Professor Corinne DemasOne of the things that helped a lot was getting a chance to talk to my writing professor from Mount Holyoke, Corinne Demas. She took time out from her schedule to meet with me. We talked about a lot of stuff (so helpful), but then she asked me if I wrote poetry, remembering that I might have written poetry all those years ago. How in the world did she remember? She was right. I had written poetry. Then she said that there were moments that can only be captured by a poem, and if you don't take the time to make a poem, the moments are lost.
As soon as she said it, I knew what she meant. I remembered letting those moments slip by.
So much to think about...
By the way, Phil read my book manuscript while I was gone, ONE CAME HOME, and said it looks good. Tomorrow we talk about it. Then I'm going to finish it up and ship it off to my agent and Knopf. So good to be free of it during this workshop.
Anyway, I'm excited about what might be next for me. Something is going to change. I am on the precipice. I feel my toes curled around the edge.
What's up with you?
Amy
P.S. Thank you, Glen folk!
Reader Comments (4)
Thank YOU, Amy, for sharing your work and your sparkly self with us! I can almost just see me on the other side of your dorm room wall. Enjoyed getting to know you and wish you great creativity and joy in your writing... you are a gem.

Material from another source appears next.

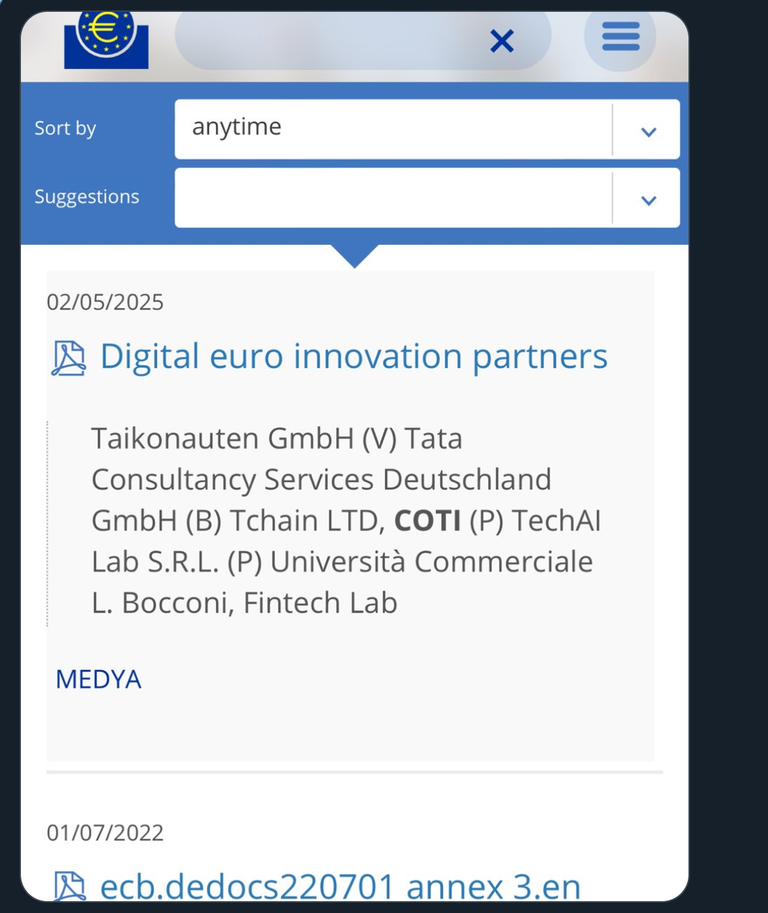
Task: Open the ecb.dedocs220701 annex 3.en link
Action: tap(341, 886)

I need to hear, "I really, really, REALLY like this character!!!!" and "Interesting!!" Just the way you say it. It was a splendid week. Thanks so much, and I look forward to keeping up with your life via this blog.
Amy:
You are most welcome. We do work hard but the Glen would not be what it is without people like you (and the others you mention in the post) -- your desire, your talent, and your friendship make up that special Glen magic.
Thanks everyone! Let's keep in touch -- I'd like that! And thanks Greg for making a good place for people to explore both our artistic life and our faith. I loved it!